▶ TASK 1
Copy the section of the theatre review starting at "The Lord Chamberlain's" and ending at "Midsummer Night's Dream.".
▶ TASK 2
Pick up the review of A Midsummer Night's Dream after its last sentence and continue writing it.

▶ READING PASSAGE
--------------------

In March 2020 the covid-19 epidemic forced the closure of all British theatres. Some companies adapted by putting archive recordings of past productions online, others by streaming new shows. And we take the opportunity to explore other vintage productions preserved online. Until things return to normal we review the experience of watching live theatre onscreen.


A Midsummer Night's Dream
Lord Chamberlain's Men and YouTube   January 2022

The Lord Chamberlain's Men are a London-based all-male touring company specialising in outdoor performances of Shakespeare. This polished recording was made of a live performance in their 2019 tour of A Midsummer Night's Dream.

It is crisp, clear, fast-moving and thoroughly entertaining, capturing all the play's comedy, romance and magic in an attractively modest and inventive way.

The cast of seven all double and redouble roles, the ease and cleverness of their quick changes inviting us into the fun of make-believe. That same evocation of the audience's imagination – essential to a play about fairies, magic spells and theatre itself – carries through the production.

The male actors playing female roles are instantly acceptable as real and believable (if not particularly pretty) women, without a hint of camp or exaggerated femininity, and the male characters who find themselves in love with one or another are never ridiculous for that.

Director Peter Stickney admirably resists any temptation to impose a vision or interpretation on the play, allowing its own virtues to carry it. He does guide some in the cast to finding fresh colours to their characters, the men playing women most successful in this.

Newcomers to the play – and the Dream is, of course, the ideal introduction to Shakespeare – might not notice, but those who know the play will find the small changes refreshing.

--------------------

▶ SUPPLIED DATA
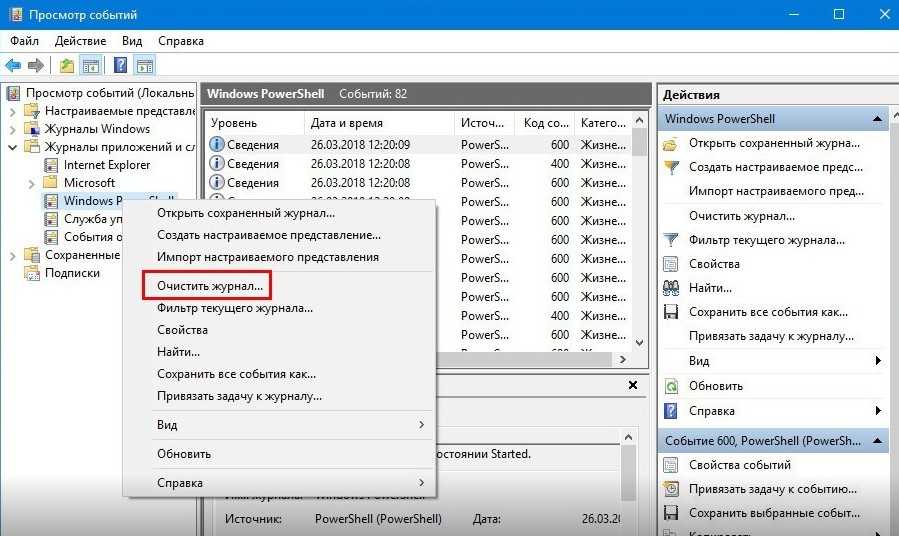
Task: Click the binoculars icon beside Найти in Действия
Action: pos(672,288)
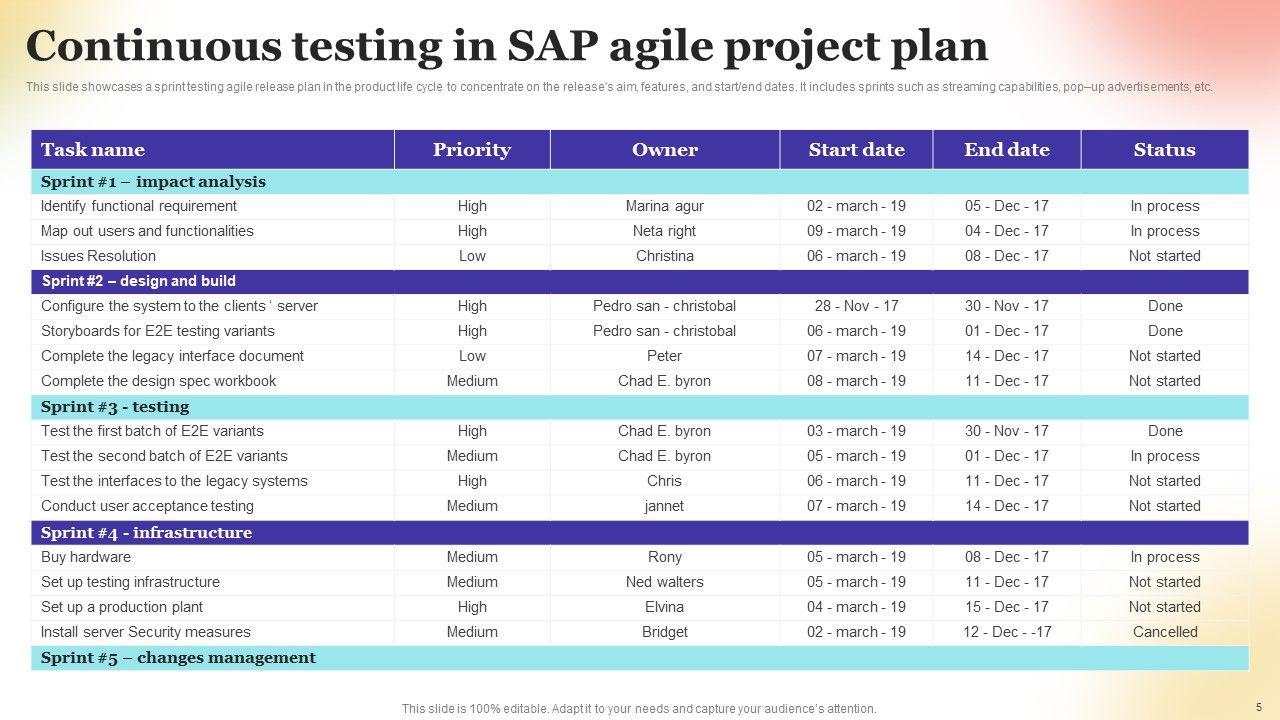
Task: Click the "End date" column header
Action: click(x=1007, y=150)
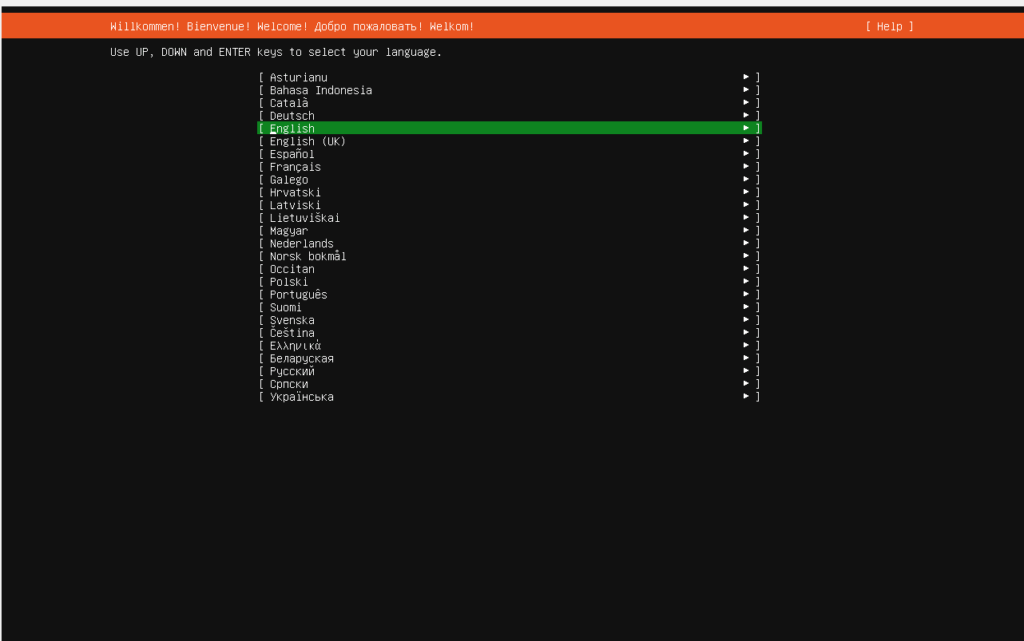The width and height of the screenshot is (1024, 641).
Task: Choose Lietuviškai from the list
Action: coord(305,218)
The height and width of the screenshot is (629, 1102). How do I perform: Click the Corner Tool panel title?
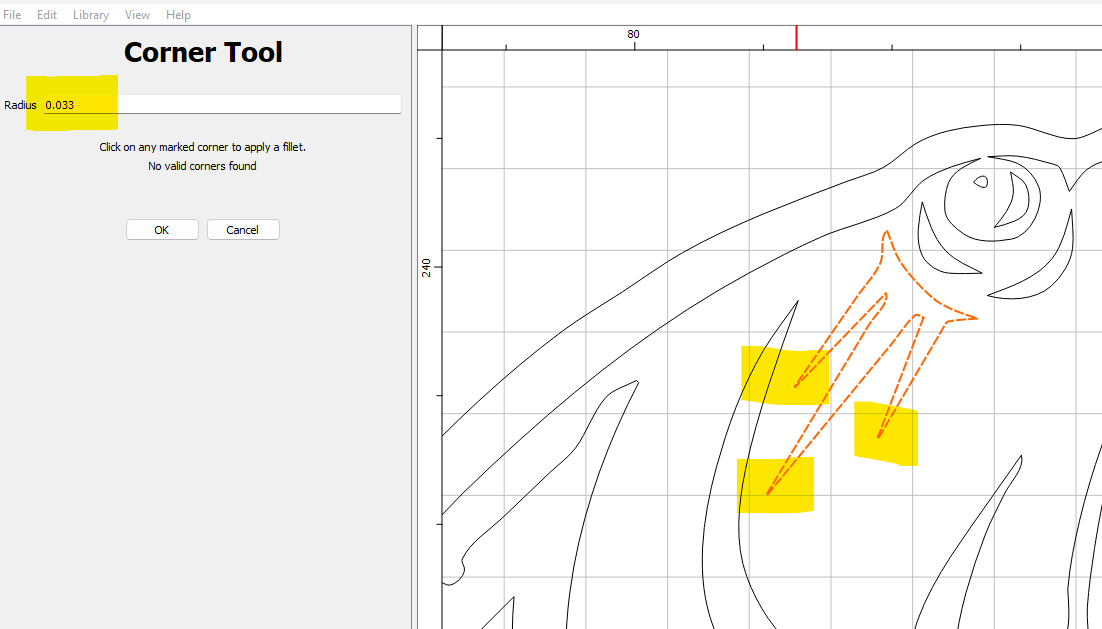[203, 52]
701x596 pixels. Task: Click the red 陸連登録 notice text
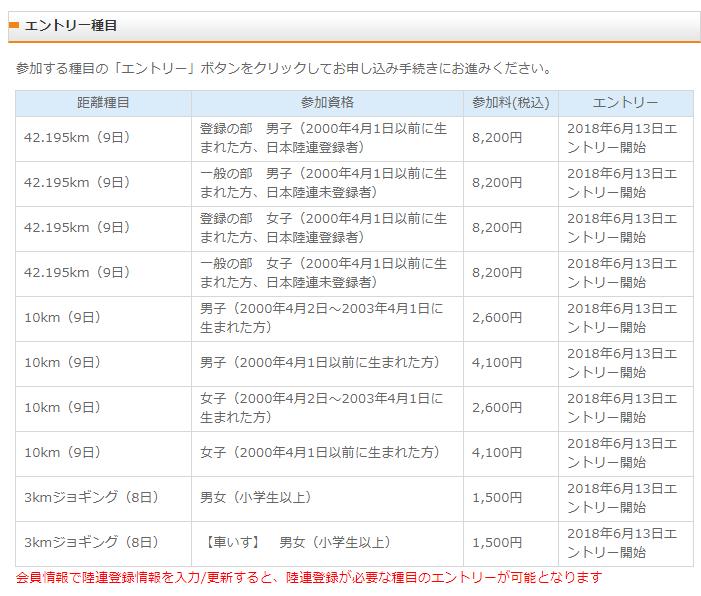click(x=309, y=578)
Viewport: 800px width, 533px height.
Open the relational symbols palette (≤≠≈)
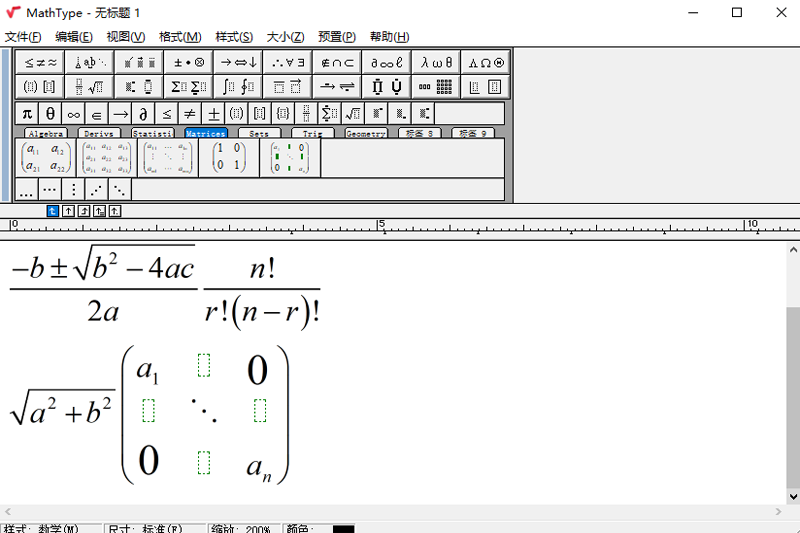click(38, 62)
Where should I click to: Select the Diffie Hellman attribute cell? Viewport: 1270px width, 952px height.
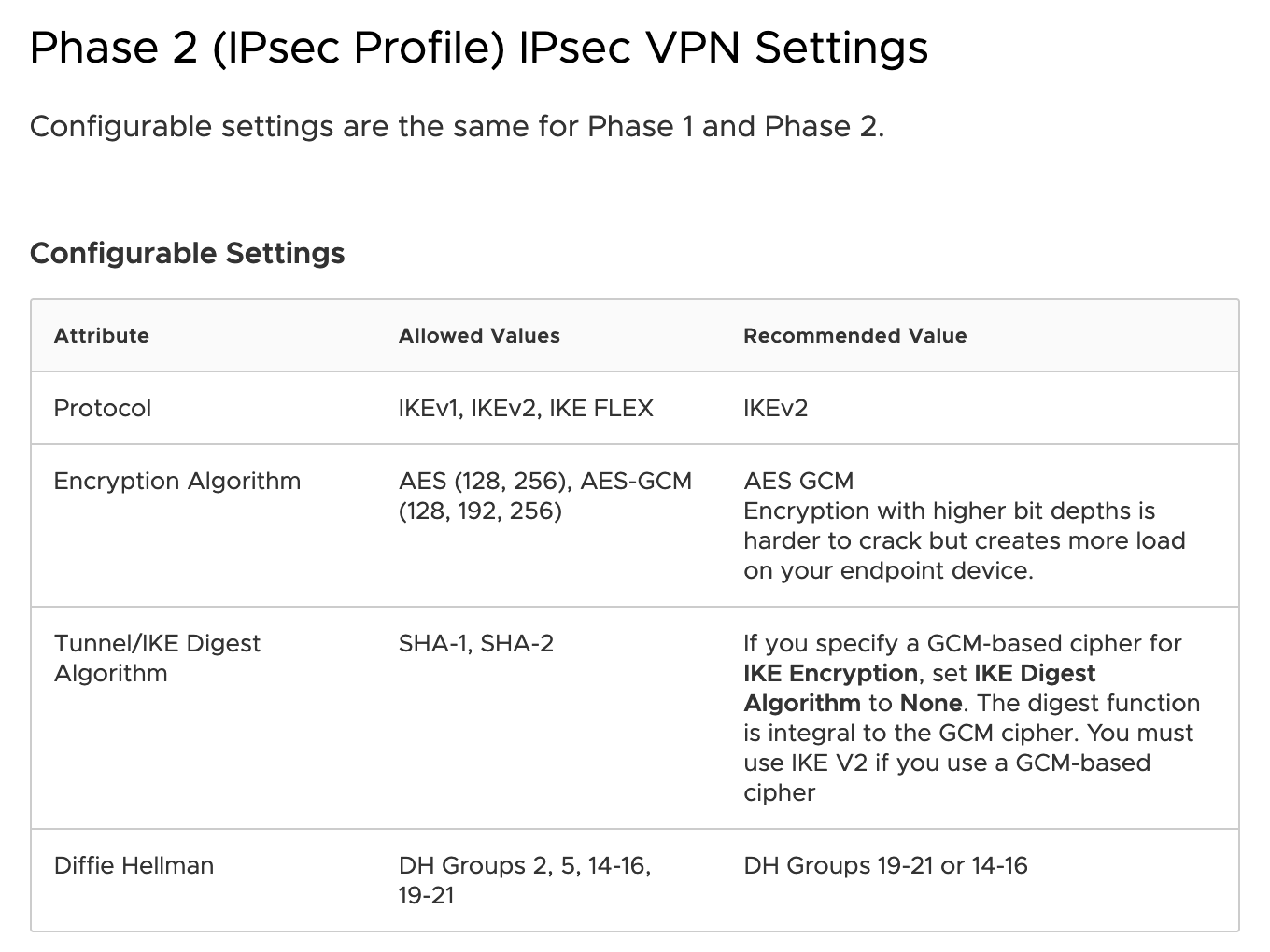tap(134, 865)
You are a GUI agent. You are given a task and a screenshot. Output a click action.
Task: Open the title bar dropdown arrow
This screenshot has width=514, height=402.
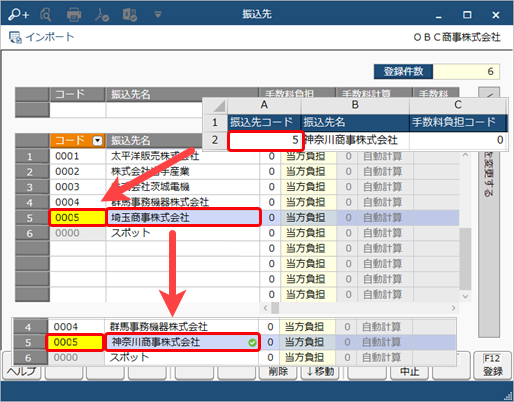(x=158, y=14)
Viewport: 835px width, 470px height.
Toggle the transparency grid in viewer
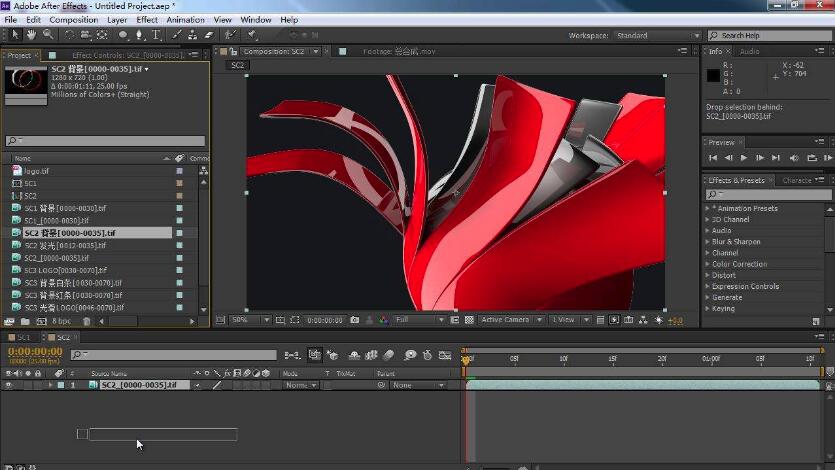(x=469, y=320)
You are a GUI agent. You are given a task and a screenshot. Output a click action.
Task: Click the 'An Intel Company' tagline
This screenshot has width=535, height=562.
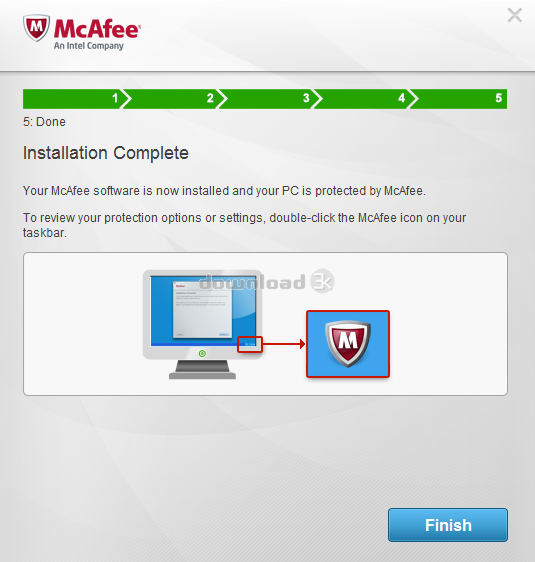point(89,46)
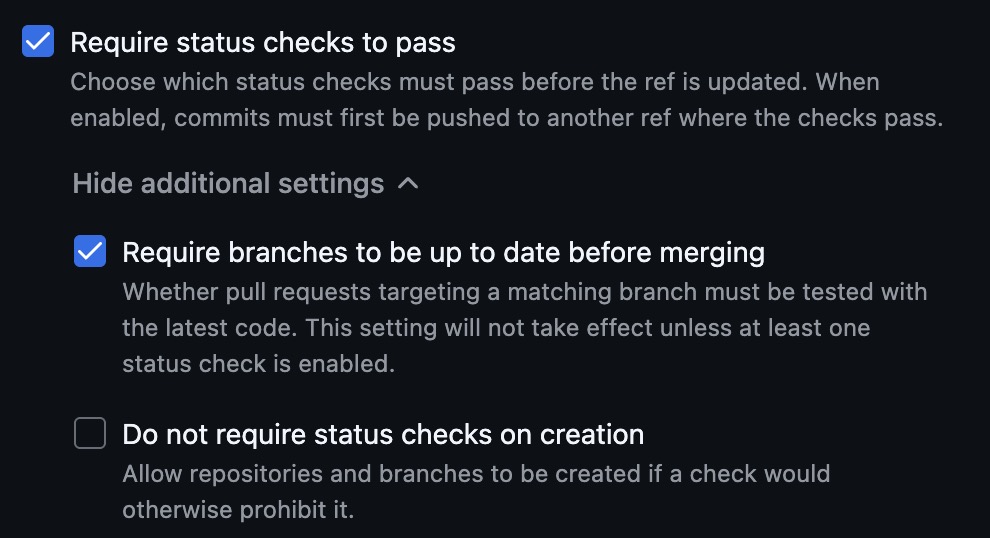The height and width of the screenshot is (538, 990).
Task: Click the Require status checks to pass label
Action: 262,43
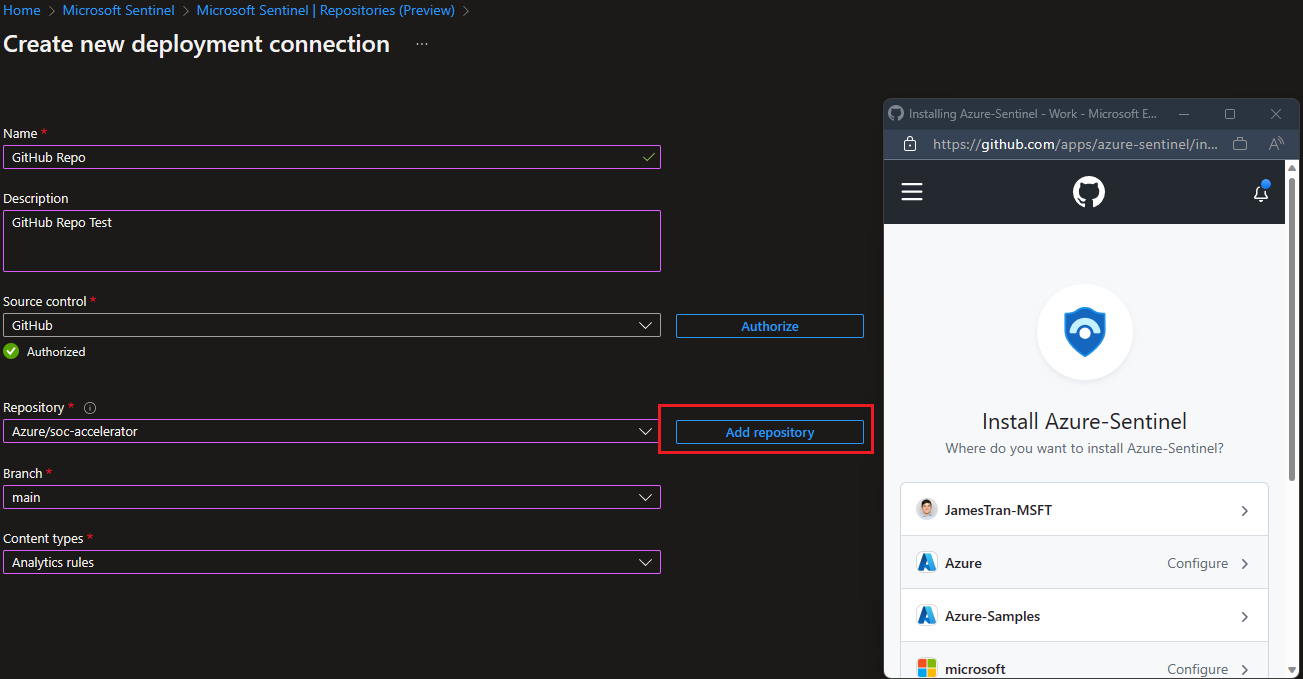Click the lock icon in the address bar
The width and height of the screenshot is (1303, 679).
(909, 143)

--------------------

▶ RESULT 1
The Lord Chamberlain's Men are a London-based all-male touring company specialising in outdoor performances of Shakespeare. This polished recording was made of a live performance in their 2019 tour of A Midsummer Night's Dream.

▶ RESULT 2
George Readshaw makes Helena a little spunkier than she is often played, which shifts the power balance so that Joshua Glenister's Hermia becomes the more pitiable of the two. Will de Renzy-Martin switches between a cool Hippolyta and an imperious Titania, perhaps missing the comic opportunities to make the fairy queen a little more sensual.

If James Camp and Alex Wilson have difficulty giving much individuality to the young swains Demetrius and Lysander, so do almost every other actors stuck in those thankless roles. Camp is more successful as a casual, take-life-as-it-comes Bottom, while Maximilian Marston finds an attractive balance between Oberon's dark and light sides.

Only James Keningale's rather lumpen and earthbound Puck is a disappointment, conveying too little of the sprite's energy and delight in confusion.

The comic moments are comic, the sweet moments are sweet, Pyramus And Thisbe is satisfyingly silly. And of course this may be the one play in all the world repertoire that most wants to be done outdoors, and when we suddenly realise at play's end that dusk has turned to night both in and outside the play, the effect is magical.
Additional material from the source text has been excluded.